* Task to complete *
Go through the lines below and copy any that hold the string "circle".
(Records supplied)
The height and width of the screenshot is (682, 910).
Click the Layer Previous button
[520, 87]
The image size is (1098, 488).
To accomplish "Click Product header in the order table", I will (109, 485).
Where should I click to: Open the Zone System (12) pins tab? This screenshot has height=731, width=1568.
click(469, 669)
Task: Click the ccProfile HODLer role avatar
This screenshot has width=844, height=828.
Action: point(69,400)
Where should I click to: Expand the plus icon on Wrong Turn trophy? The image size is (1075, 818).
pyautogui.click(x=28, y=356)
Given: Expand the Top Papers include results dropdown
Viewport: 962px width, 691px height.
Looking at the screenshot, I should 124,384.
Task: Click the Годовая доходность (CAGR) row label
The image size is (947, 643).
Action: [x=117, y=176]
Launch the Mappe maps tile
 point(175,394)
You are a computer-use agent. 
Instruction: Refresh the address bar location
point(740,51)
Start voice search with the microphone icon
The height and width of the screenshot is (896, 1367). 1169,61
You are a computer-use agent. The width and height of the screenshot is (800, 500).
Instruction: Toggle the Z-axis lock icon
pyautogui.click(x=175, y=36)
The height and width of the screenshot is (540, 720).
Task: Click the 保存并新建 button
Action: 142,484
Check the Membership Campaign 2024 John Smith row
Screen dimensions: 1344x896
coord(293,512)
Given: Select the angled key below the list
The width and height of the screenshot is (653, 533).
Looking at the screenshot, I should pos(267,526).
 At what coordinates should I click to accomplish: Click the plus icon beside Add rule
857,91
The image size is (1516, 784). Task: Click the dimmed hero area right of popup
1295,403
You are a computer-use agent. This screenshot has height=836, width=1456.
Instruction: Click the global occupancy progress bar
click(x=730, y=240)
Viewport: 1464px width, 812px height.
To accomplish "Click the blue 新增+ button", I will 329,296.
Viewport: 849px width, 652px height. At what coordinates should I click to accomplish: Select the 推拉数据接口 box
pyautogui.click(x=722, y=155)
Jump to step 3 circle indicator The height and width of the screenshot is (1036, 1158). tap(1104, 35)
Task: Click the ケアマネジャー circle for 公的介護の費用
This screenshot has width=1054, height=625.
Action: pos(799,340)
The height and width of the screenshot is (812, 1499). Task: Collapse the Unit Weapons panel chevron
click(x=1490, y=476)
(End Records supplied)
* Exercise result *
Jump to step 3 circle indicator The height and width of the screenshot is (1036, 1158). tap(1104, 35)
Task: Click the ケアマネジャー circle for 公的介護の費用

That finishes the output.